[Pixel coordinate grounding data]

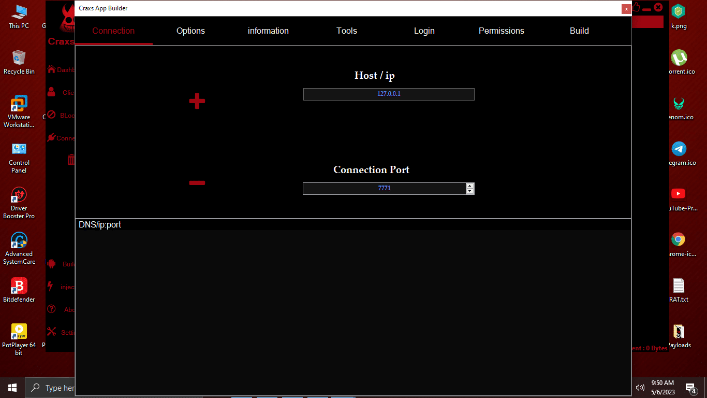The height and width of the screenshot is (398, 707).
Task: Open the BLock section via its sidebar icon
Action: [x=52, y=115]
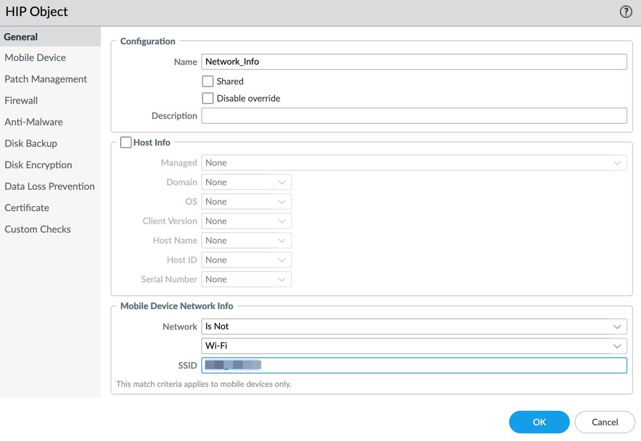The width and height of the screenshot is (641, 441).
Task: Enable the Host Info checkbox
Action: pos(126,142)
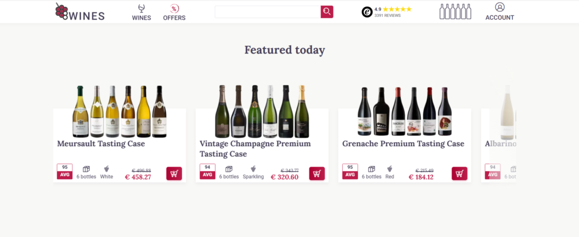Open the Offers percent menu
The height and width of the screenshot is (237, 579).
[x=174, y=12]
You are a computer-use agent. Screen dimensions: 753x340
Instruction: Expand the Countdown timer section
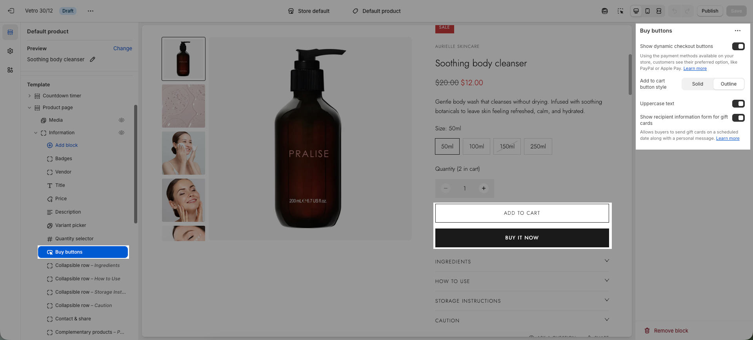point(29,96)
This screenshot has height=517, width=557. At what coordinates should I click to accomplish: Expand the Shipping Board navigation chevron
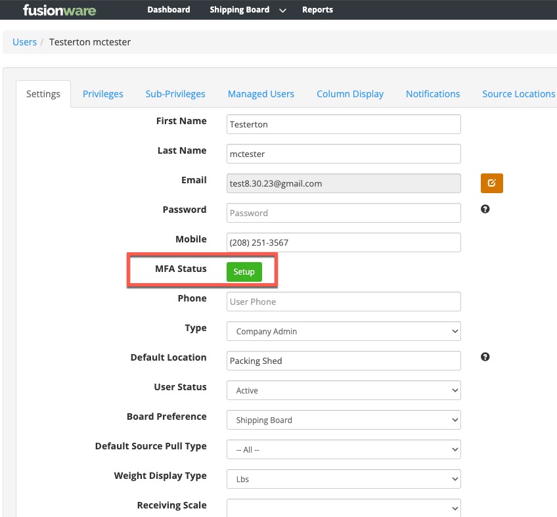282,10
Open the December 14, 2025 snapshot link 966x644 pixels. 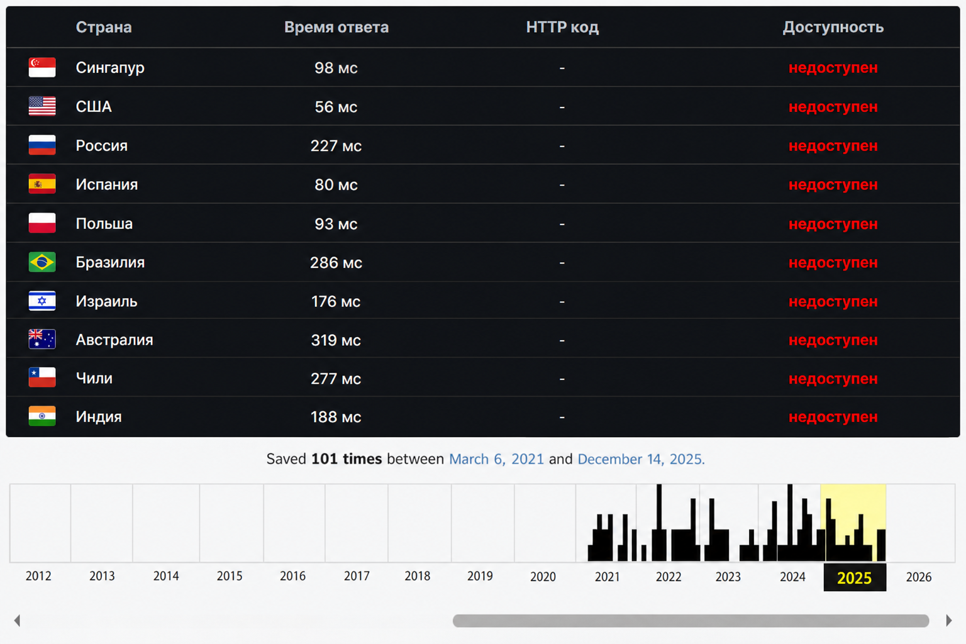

→ **Task goal**
The lines from the one containing "You are a computer-use" through the last line of the data above are to be transcribed exactly, both included, with all pictures left out.

→ **Response area**
You are a computer-use agent. Screen dimensions: 753x340
Instruction: Expand the Countdown timer section
point(29,96)
This screenshot has height=517, width=557. At what coordinates should I click to accomplish: Expand the Shipping Board navigation chevron
282,10
Open the December 14, 2025 snapshot link 966x644 pixels. 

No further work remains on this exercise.